As you can see, various factors impact how quickly neuroplasticity is activated in the central nervous system. Fortunately, the brain adapts throughout your entire life and even years after your injury, there is always hope for recovery.

Is It Possible to Regain Lost Functions?

man participating in physical therapy after neurological injury to promote "use it or lose it" recovery principle

While prolonged disuse of affected functions can lead to losing them, it is always possible to relearn them. Any function can be relearned; however, it will take time to re-establish neural pathways for it. In other words, you’ll likely have to start from the beginning to regain lost functions.

This can be achieved by focusing on consistent and repetitive practice. The more you practice, the more rewiring will occur and the stronger neural pathways for that function will become.
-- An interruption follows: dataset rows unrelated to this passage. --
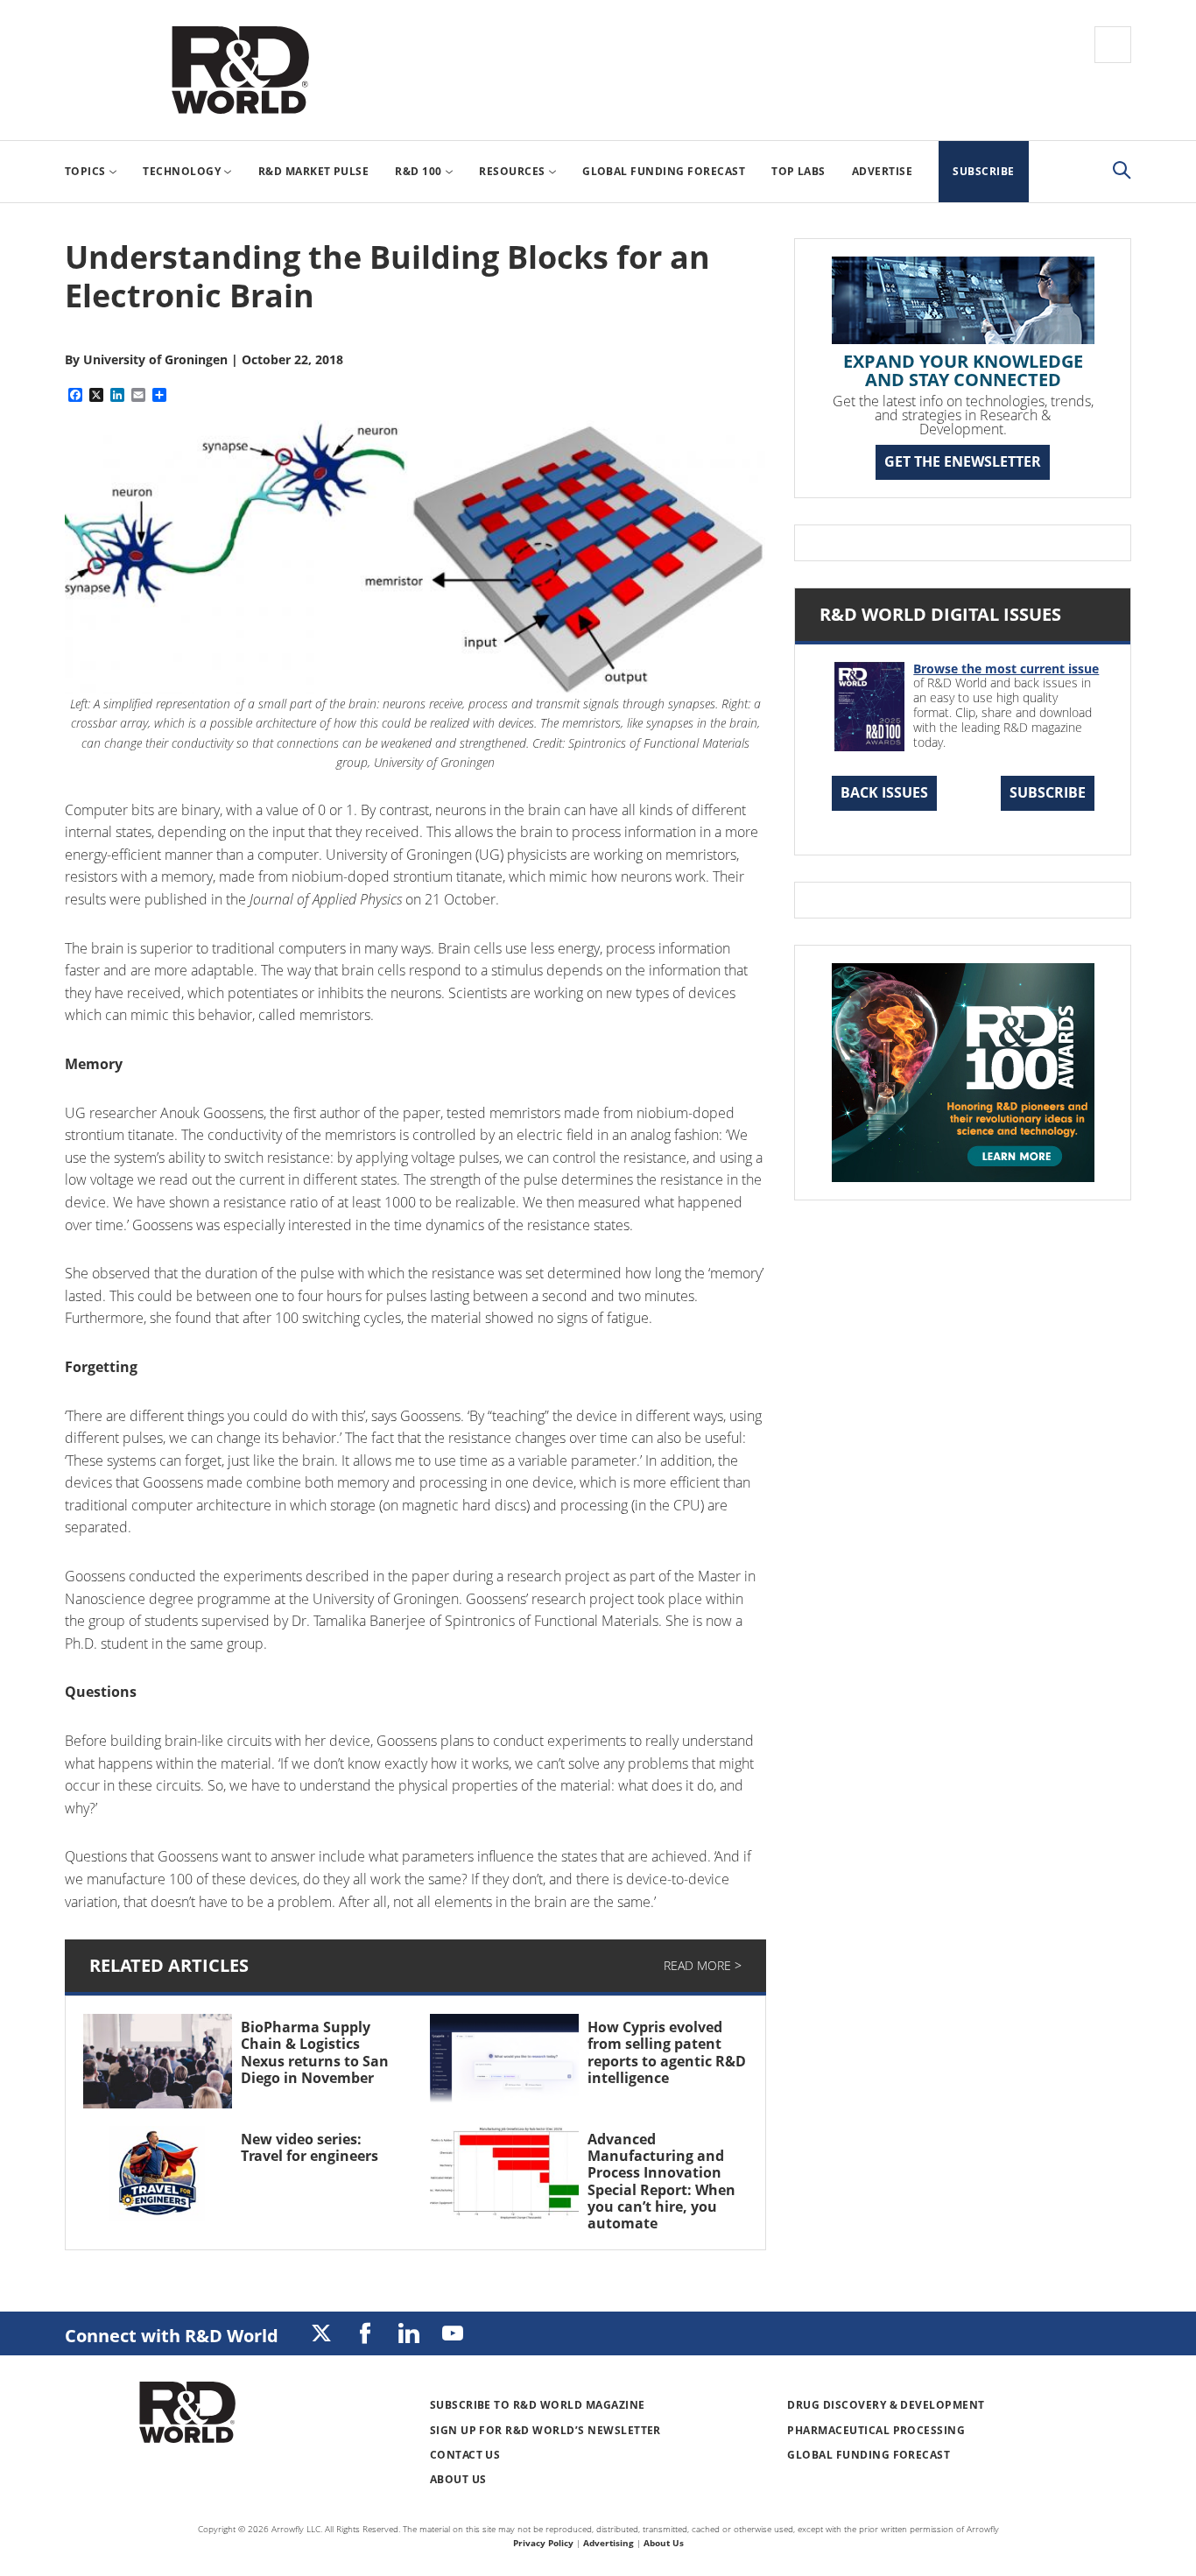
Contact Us (465, 2454)
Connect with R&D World (171, 2335)
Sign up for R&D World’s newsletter (545, 2430)
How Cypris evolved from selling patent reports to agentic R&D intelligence (666, 2052)
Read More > (703, 1965)
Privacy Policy (543, 2543)
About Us (458, 2479)
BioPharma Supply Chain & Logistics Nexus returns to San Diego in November (315, 2052)
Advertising (608, 2543)
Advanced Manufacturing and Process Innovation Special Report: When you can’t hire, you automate (661, 2181)
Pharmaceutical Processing (876, 2430)
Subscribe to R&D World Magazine (537, 2404)
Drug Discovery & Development (885, 2404)
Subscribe (1048, 792)
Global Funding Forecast (868, 2454)
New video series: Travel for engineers (309, 2147)
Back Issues (884, 792)
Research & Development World (240, 70)
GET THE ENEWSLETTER (962, 461)
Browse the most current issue (1006, 668)
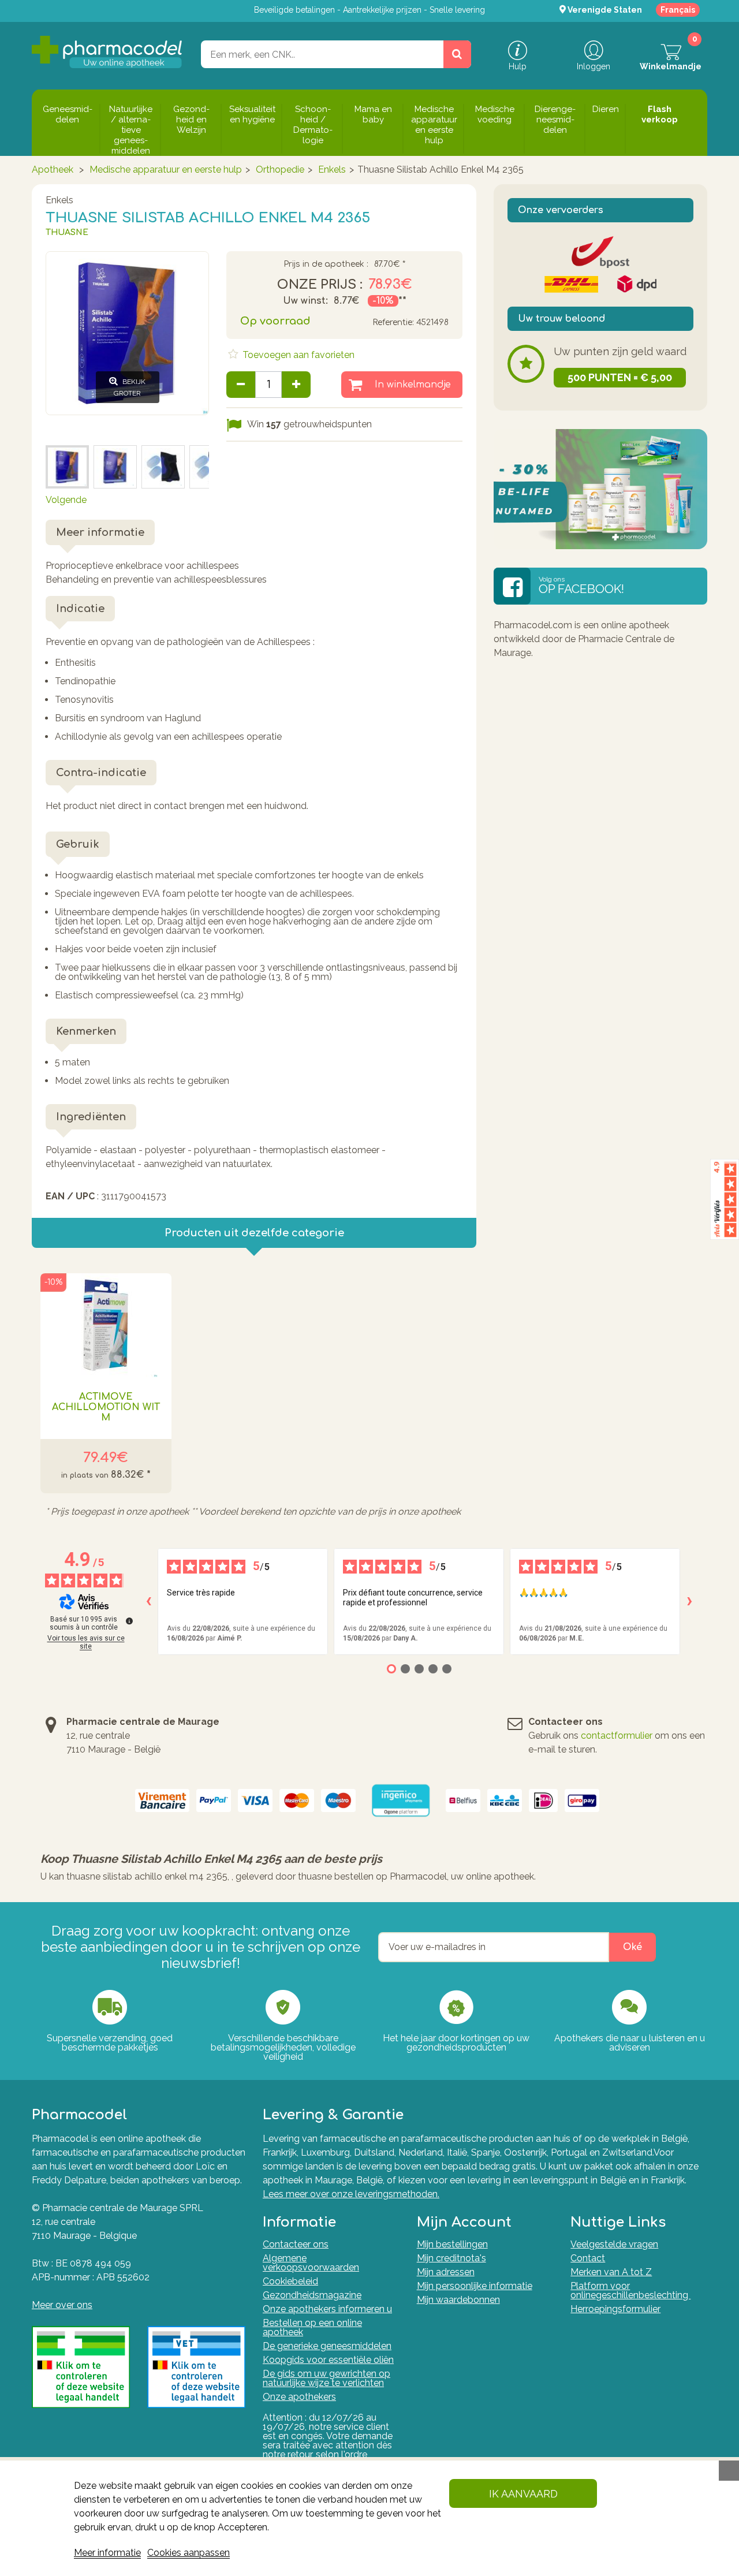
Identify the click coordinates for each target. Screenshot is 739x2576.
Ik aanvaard (523, 2494)
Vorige (59, 428)
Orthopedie (280, 169)
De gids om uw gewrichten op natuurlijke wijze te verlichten (326, 2378)
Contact (587, 2258)
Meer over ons (62, 2304)
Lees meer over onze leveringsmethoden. (351, 2194)
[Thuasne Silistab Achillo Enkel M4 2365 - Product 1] (163, 467)
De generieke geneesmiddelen (327, 2345)
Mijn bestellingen (452, 2244)
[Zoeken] (457, 54)
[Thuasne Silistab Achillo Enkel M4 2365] (67, 467)
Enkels (332, 169)
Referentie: (393, 322)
While the point of “use it or lose it” is to encourage you to use affected functions to avoid losing them, it is never too late to promote neuroplasticity and relearn them. Even if it has been years since you’ve used your affected body part, there is always hope for recovery.

Use It or Lose It: Key Points

Your brain is always adapting based on the behaviors you consistently perform. After a neurological injury, you may experience various impairments such as difficulties controlling your movements or poor memory.

In order to prevent these functions from worsening, think “use it or lose it.” The more you practice functions affected by neurological injury, the better the central nervous system will get at recognizing the demand for them and utilize neuroplasticity to make adaptive changes.

Even if you’ve “lost” a function due to years of disuse, there is always potential to relearn it by engaging in consistent and repetitive practice. We hope this article helped you understand what “use it or lose it” means and how to enforce it to optimize your recovery outcomes.